Non-pregnant PBPK model
The absorption, distribution and elimination kinetics and physicochemical properties for both Δ9-THC and 11-OH-THC were either derived from the literature, estimated by us, or predicted in silico (Supplementary Table 1). Kp,tissue was estimated by two different methods: 1) liver, kidney, and brain Kp was optimized to recapitulate the in vivo observed Kp,tissue in human postmortem tissue44,45,46,47,48; 2) the Rodgers and Rowland method was used for tissues where postmortem tissue data were not available. We found that Δ9-THC exposure, following IV Δ9-THC administration only, was sensitive to the Kp of adipose, muscle, and skin and 11-OH-THC exposure was sensitive to the Kp of muscle. Accordingly, these Kp values, for which the cannabinoid concentrations were sensitive, were optimized using the training datasets (listed above) to recapitulate the observed concentration-time profiles following IV Δ9-THC dosing. Δ9-THC hepatic intrinsic clearance (CLint) was estimated through a middle-out approach49 by using the IV training dataset31. Briefly, using the dispersion CL model, Δ9-THC CLint was back-calculated. Then, the CLint by each CYP isoform was estimated based on the measured fraction metabolized (fm). If the in vitro Michaelis-Menten constant (Km)26 was available, the maximum rate of metabolism (Vmax) was also estimated. The hepatic clearance of 11-OH-THC was estimated using the Δ9-THC oral training dataset34 by recapitulating the observed 11-OH-THC AUCinf. For both inhalation and oral consumption of Δ9-THC, a first order absorption model was utilized. The rate of absorption (ka) following inhalation consumption was optimized using the inhalational training dataset31 and the fraction absorbed (fa) was estimated from the in vivo AUCinhalation/AUCIV. The fa following oral consumption was estimated using the in vivo observed AUCinf,fasted/AUCinf,fed with the assumption that fa would be 1 in the fed state (high-fat diet). The ka and fraction unbound in the gut (fu,gut) were both optimized using the oral Δ9-THC training dataset34. All parameter optimization (Kp, ka, fu,gut) was conducted by comparing the predicted vs observed concentrations from the above training datasets using weighted least squares.
M-f-PBPK model
The model41 was built to predict maternal and fetal exposure to cannabinoids between GW 15-40. Making predictions for T1 fetal exposure < GW15 was not possible due to lack of fetal physiological data for those ages. Fetal Δ9-THC/11-OH-THC exposure is driven by several factors: 1) their maternal exposure which in turn is driven by their maternal bioavailability and disposition; 2) their extent of distribution across the placenta, determined by their active transport and/or passive diffusion plus placental metabolism; 3) their extent of fetal metabolism (likely by fetal hepatic metabolism). To successfully predict the absolute fetal cannabinoid exposure for a given dose and route of consumption by pregnant individuals, all these disposition parameters need to be estimated (as described below) and incorporated into our m-f-PBPK model.
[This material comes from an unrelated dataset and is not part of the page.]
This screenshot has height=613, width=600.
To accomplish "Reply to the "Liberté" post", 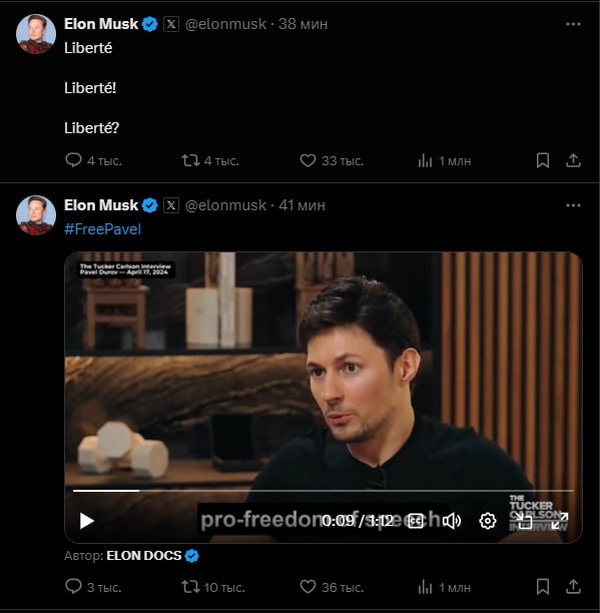I will (x=73, y=160).
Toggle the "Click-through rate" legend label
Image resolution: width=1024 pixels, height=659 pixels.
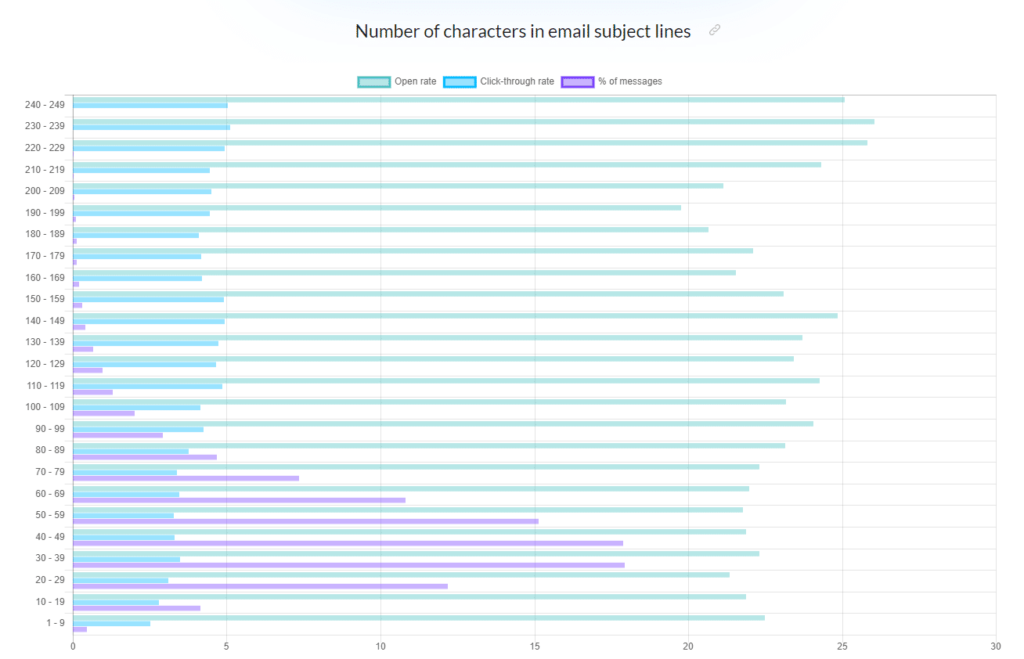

By conducting Δ9-THC/11-OH-THC depletion studies in microsomes derived from human adult liver, intestine, lung, placenta (of different gestational ages), and fetal livers (T2), we have experimentally determined the metabolic disposition parameters of the cannabinoids. Δ9-THC is almost completely metabolized in the adult liver by hepatic CYP2C9 (mostly to 11-OH-THC)26, with some contribution by CYP3A. We assumed that, during the second and third trimesters, hepatic CYP3A was induced 1.99-fold28,50. From in vivo observed steady-state unbound phenytoin (primarily metabolized in the liver via CYP2C9) concentration across GW27, hepatic CYP2C9 induction was estimated to be (1.09, 1.16, 1.29, and 1.31-fold at 15, 25, 38, and 40 GW, respectively). Δ9-THC is not metabolized in the placenta but is metabolized in the fetal liver by CYP3A751. 11-OH-THC is metabolized in the adult liver by CYP3A, CYP2C9 and uridine 5’-diphospho-glucuronosyltransferases (UGTs) and in the fetal liver by CYP3A726,51. Although 11-OH-THC is metabolized by the cytosolic alcohol dehydrogenase, aldehyde oxidase and aldehyde dehydrogenase the fraction metabolized via each of these pathways is unknown52. CLint,fh was estimated using the product of our previously measured CLint,fh (Δ9-THC: 77.1 mL/min/g liver; 11-OH-THC: 11.3 mL/min/g liver)51 and the fetal liver weight across gestational age (4.98, 33.0, 112, and 129 g at 15, 25, 38, and 40 GW, respectively)12. Based on previous studies, we made an assumption that CYP3A7 was entirely responsible for the fetal liver metabolism of the cannabinoids51. CYP3A7 abundance (per gram of liver) does not change with gestational age53.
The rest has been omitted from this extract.